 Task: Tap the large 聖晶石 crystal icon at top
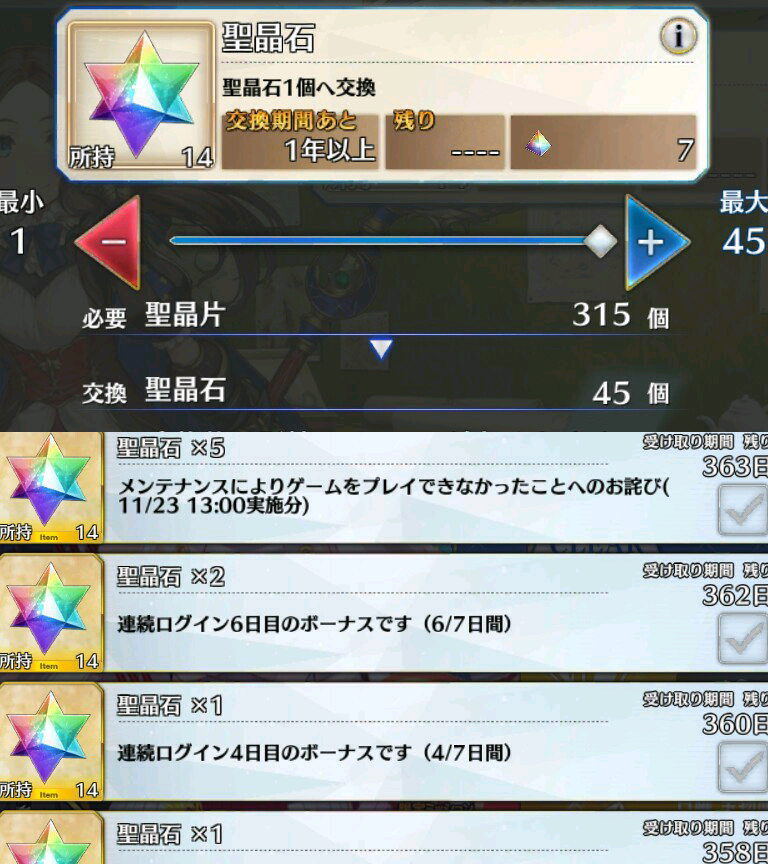click(141, 96)
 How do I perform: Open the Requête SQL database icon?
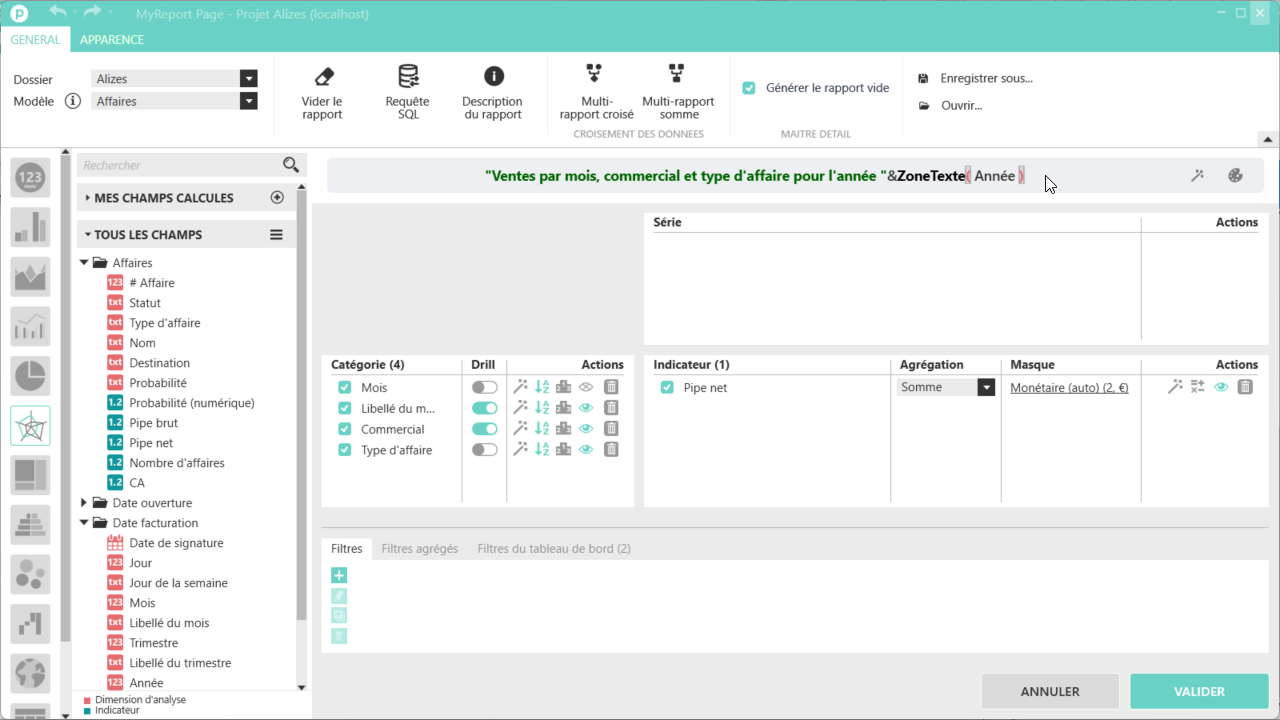click(x=408, y=77)
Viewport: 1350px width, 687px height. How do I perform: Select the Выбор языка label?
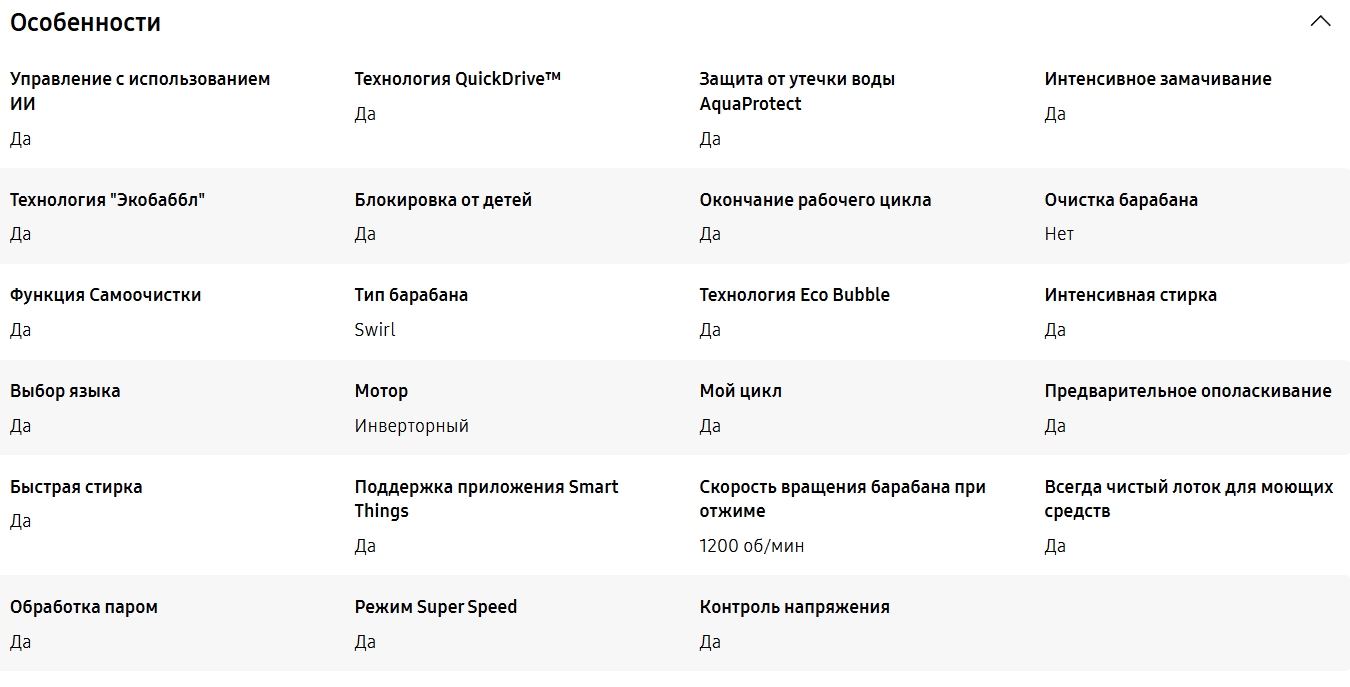tap(65, 391)
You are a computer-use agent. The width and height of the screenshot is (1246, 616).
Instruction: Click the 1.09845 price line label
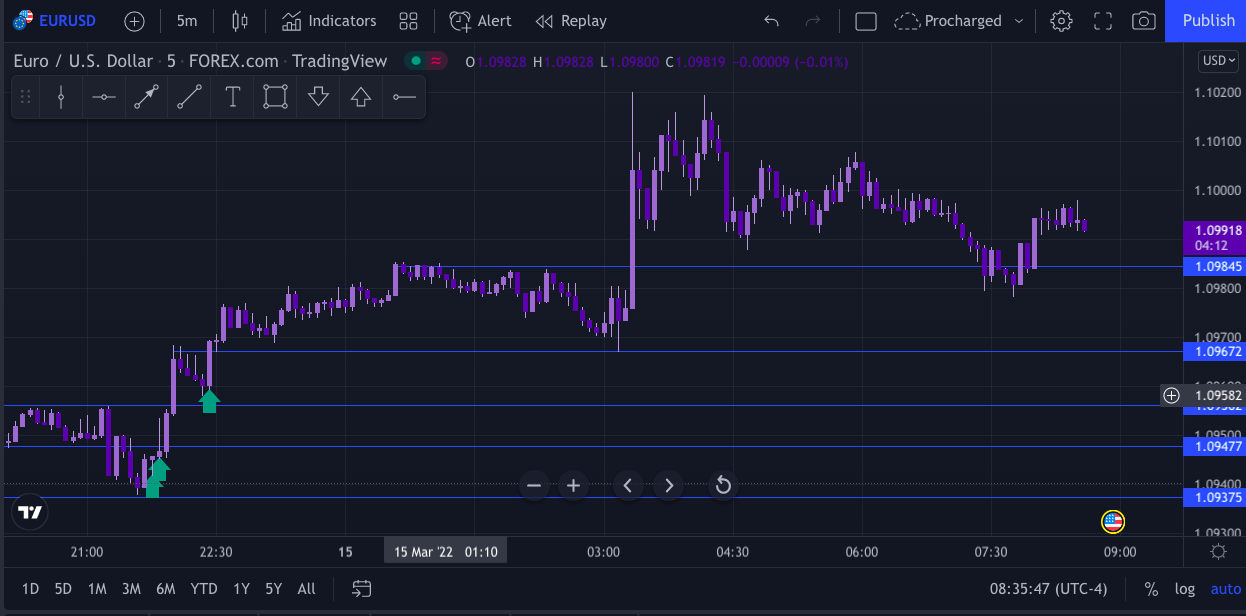point(1214,267)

————

_What to do_
Pictures stay out; reproduce exactly the lines from the one containing "Viewport: 1350px width, 687px" through the last line of the listing, both included.

_Answer to the problem_
Viewport: 1350px width, 687px height. How do I perform: Select the Выбор языка label?
tap(65, 391)
You are a computer-use agent. The width and height of the screenshot is (1246, 616).
Instruction: Click the 1.09845 price line label
point(1214,267)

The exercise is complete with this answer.